荷兰瓦赫宁根大学（Wageningen University）的研究团队在《TRENDS in Biotechnology》发表创新性研究，将微流控技术与无细胞表达系统相结合，建立了基于双乳液（DE）的高通量筛选平台。通过单步生成单分散DE液滴，研究人员成功封装了包含CRISPR组分和报告基因的转录翻译（TXTL）体系，并开发了两种遗传电路：一种通过CRISPR靶向抑制绿色荧光蛋白（deGFP）表达，另一种通过抑制阻遏蛋白cl间接增强荧光信号。实验证明，SpCas9、ThermoCas9和Cas12f1三种核酸酶在DE中均能有效切割靶标，其中SpRYCas9对非经典PAM（YAC）的识别能力显著优于野生型SpCas9。通过荧光激活分选（FACS）分选混合DE群体后，靶向gRNA基因型在低荧光群体中富集达4.3倍。为强化基因型-表型关联，团队还开发了基于磁珠的区室化基因扩增技术，使单个液滴内基因拷贝数提升至100-150个，显著增强信号差异。

关键技术包括：1）PDMS微流控芯片制备与DE生成；2）基于σ⁷⁰启动子的无细胞表达系统构建；3）双荧光报告电路设计；4）sdDE-FACS分选技术优化；5）磁珠固定化基因扩增。

CRISPR-Cas活性在DE中的验证

通过封装SpCas9与靶向P70a_deGFP的gRNA，DE内荧光强度降低1.8-4倍，与微孔板实验结果趋势一致。

非经典PAM识别能力比较

SpRYCas9对YAC-PAM靶点的切割效率比野生型SpCas9高10-15倍，DE内荧光差异达1.8倍（P<0.001）。

基因型富集与表型关联

FACS分选后，靶向gRNA在低荧光群体中富集4.3倍，测序验证了基因型-表型关联性。

磁珠固定化基因扩增

区室化PCR扩增使磁珠携带100-150个基因拷贝，显著提升信号强度差异（P<0.001）。

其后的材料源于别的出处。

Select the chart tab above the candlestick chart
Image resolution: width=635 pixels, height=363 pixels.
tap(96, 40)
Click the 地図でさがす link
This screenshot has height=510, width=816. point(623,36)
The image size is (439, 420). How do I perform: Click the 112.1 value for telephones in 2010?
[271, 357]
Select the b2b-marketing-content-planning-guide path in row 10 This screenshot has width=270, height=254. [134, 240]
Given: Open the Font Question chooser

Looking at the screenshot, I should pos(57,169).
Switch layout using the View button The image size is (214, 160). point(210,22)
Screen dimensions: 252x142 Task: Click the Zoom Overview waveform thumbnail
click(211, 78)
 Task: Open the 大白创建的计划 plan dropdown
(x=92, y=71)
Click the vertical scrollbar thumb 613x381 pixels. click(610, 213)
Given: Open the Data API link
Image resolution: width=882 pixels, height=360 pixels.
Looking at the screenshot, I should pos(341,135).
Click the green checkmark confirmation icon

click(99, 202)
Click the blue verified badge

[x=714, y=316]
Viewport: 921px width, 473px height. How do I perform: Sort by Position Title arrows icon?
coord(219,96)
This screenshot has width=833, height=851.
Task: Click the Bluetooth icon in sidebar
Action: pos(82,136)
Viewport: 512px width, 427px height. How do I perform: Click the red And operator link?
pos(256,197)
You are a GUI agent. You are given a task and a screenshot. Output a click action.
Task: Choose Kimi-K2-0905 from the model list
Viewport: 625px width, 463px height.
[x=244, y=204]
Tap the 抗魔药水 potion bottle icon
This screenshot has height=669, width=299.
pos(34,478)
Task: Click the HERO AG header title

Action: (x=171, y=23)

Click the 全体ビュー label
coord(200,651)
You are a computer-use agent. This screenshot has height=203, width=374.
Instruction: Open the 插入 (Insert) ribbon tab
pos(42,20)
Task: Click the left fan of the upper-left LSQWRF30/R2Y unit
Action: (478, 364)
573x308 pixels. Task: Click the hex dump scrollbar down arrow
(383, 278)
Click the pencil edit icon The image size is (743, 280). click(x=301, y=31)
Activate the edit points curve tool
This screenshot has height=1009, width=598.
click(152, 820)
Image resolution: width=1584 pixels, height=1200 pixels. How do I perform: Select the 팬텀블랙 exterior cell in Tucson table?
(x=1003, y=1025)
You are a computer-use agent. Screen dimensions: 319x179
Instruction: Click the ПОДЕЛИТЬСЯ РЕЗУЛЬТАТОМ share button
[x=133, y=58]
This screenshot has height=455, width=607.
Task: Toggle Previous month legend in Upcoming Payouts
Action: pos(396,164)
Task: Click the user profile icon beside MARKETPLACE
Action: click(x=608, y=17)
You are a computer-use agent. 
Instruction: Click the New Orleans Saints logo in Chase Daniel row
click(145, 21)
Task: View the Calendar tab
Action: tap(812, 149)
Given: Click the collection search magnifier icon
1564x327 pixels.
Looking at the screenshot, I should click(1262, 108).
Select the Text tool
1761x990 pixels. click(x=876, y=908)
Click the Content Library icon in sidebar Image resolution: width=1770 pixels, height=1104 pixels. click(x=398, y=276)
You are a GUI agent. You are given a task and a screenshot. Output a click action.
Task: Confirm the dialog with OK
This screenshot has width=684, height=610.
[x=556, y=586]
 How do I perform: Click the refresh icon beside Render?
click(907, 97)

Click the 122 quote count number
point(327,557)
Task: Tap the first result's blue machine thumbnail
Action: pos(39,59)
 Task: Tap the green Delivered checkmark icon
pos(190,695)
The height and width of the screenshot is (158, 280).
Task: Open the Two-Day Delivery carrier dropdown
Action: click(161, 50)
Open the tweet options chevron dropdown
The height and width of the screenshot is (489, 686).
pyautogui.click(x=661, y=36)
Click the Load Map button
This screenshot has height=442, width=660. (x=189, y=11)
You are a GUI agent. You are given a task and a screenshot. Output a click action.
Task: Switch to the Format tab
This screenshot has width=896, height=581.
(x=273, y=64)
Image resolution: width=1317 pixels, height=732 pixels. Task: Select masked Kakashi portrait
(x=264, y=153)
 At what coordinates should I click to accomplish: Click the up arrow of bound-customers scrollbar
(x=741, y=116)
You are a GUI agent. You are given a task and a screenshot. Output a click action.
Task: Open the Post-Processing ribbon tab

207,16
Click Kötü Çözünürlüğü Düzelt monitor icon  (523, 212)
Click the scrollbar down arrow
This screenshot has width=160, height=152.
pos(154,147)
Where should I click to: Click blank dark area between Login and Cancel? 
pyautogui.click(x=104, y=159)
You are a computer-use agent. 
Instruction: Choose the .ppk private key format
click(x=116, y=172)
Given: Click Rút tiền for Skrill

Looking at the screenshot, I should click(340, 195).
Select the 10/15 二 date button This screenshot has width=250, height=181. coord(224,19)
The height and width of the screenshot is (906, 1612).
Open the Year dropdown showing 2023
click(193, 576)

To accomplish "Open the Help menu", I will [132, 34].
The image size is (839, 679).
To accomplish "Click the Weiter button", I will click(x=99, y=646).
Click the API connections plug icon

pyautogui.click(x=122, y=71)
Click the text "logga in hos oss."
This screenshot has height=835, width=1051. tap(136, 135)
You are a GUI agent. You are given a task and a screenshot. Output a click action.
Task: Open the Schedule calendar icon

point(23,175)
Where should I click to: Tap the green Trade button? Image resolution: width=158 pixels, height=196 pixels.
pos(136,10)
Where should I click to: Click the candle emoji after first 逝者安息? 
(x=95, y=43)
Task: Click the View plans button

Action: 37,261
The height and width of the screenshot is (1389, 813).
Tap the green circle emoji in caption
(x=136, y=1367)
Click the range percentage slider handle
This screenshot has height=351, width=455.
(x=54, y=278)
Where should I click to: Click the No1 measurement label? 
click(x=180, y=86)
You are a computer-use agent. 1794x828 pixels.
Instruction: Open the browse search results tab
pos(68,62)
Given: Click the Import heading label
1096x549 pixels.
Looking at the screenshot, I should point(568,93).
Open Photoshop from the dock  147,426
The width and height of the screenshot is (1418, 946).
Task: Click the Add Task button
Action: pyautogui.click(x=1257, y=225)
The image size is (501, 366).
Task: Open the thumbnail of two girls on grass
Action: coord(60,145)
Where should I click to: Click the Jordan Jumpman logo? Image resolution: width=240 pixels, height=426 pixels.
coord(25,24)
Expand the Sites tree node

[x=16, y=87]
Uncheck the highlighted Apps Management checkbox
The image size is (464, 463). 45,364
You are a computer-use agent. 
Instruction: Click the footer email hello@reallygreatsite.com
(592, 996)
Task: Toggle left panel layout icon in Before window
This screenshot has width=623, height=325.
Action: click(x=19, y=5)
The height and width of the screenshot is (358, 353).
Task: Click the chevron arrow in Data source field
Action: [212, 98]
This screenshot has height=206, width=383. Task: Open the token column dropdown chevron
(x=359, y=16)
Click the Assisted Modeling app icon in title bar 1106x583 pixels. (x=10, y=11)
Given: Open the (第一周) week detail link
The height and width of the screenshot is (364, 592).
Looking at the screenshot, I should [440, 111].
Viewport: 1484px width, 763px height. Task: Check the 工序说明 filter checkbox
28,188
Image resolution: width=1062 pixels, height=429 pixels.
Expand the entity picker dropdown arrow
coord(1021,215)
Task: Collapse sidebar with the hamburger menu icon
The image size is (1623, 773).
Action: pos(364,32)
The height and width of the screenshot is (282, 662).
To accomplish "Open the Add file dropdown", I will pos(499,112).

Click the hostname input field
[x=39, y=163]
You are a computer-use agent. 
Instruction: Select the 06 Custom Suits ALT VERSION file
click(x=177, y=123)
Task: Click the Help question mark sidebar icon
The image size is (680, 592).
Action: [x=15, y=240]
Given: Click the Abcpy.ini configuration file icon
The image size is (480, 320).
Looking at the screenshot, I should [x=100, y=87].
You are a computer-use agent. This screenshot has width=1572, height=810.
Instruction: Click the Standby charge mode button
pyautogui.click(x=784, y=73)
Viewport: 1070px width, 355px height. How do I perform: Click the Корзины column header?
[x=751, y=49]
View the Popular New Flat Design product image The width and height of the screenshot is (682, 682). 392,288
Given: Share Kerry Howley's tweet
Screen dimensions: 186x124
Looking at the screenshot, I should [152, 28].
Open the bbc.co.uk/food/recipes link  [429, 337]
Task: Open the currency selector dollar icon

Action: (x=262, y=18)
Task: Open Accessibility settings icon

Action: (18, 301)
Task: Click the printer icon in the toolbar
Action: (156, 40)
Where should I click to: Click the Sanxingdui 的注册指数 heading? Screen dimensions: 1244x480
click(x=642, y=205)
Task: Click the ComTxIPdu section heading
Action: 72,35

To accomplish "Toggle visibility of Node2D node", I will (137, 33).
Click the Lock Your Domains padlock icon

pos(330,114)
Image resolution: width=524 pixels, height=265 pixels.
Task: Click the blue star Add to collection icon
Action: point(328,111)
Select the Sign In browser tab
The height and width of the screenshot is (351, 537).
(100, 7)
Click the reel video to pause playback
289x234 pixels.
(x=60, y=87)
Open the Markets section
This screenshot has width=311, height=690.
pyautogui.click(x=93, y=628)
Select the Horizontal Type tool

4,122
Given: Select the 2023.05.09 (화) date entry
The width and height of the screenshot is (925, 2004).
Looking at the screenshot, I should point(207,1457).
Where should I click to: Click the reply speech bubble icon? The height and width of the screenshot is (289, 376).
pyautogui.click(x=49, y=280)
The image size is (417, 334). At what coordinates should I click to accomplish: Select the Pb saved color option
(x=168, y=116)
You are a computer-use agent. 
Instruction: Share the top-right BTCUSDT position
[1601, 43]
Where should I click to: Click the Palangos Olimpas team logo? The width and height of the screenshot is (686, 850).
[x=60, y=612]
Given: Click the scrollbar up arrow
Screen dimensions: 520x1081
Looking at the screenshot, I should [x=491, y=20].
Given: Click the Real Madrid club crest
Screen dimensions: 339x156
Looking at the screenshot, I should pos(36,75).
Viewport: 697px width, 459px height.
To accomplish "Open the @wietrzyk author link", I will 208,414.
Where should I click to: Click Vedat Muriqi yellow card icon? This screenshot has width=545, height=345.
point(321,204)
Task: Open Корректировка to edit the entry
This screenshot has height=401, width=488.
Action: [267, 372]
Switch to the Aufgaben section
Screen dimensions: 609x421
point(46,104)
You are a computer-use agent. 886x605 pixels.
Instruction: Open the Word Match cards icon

该研究首次将微流控DE技术与无细胞CRISPR筛选相结合，突破了传统方法的通量限制。单液滴体积仅皮升级，每小时可生成>10⁶个DE，较96孔板效率提升万倍。技术亮点在于：1）通过DE实现反应体积微型化；2）利用商业FACS设备完成超高通量筛选；3）磁珠固定技术避免复杂微流控操作。尽管目前受限于效应蛋白尺寸（如Cas12f1更适合该平台），但为微型CRISPR系统优化和gRNA库筛选提供了新范式。未来通过标准化“即插即用”模块开发，有望推动该技术在基因治疗工具开发中的广泛应用。